Eine Auswahl von rund 60 Werken ist seit 2008 auf Ausstellungstour. Nach Stationen in Baden-Baden und Leipzig führte der Weg nun in die Neusser Langen Foundation auf der Raketen-tation Hombroich: Rings umgeben von Feldern und hinter Erdwällen versteckt findet sich das schlichte Ausstellungshaus aus Beton, Glas und Stahl, geplant von Tadao Ando. Der japanische Architekt nahm hier die Verbindung von Innen und Außen, von Natur und Raum ganz besonders wichtig.
Daran liegt es wohl, dass Altanas Schätze sich so gut in den Bau fügen: Das flirrende Blättermeer von Alex Katz, Darren Almonds abgestorbener Winterwald, die Seerosen von Norbert Tadeusz, ein Teichrohrsänger, den Georg Baselitz nach bekanntem Rezept auf den Kopf gestellt hat. Oder eine handvoll hübscher Veilchenstängel, die Bill Beckley vor verschiedenfarbigem Grund akkurat immer neu arrangiert, fotografiert und effektvoll vergrößert.

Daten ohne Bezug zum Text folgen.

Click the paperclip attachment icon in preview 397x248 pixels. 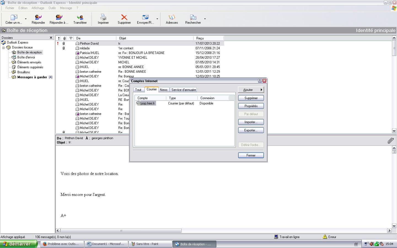(x=390, y=141)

Doch sind die Bezüge zur Natur nicht immer so direkt wie bei Blumen, Bäumen, Landschaft. Die Schau mit dem Titel »An die Natur« findet ihr Thema auch im freundlich sonnengelben Kissenbild von Gotthard Graubner oder mit Blick auf den Menschen – präsent etwa in Gil Shachars meditativer Porträtbüste mit Pickeln und Narben in Wachs und Epoxydharz.
Es versteht sich: Die »Natur« als ikonografische Klammer lässt dem Sammler ziemlich viel Spielraum. Von abstrakt bis hyperrealistisch. Geschnitzt, gemalt, fotografiert. Romantisch verklärt oder drastisch zerstört. Mal betörend, mal beängstigend, wie Kneffels Superäpfel oder Richard Longos Monsterwelle in Kohle und Grafit. Von Pflanzlichem en détail über die Kreatur in die Landschaft und weiter bis ins Universum, das Bernd Zimmer auf die Leinwand spritzt und schüttet – inspiriert durch digitale Bilder des Hubble-Weltraumteleskops.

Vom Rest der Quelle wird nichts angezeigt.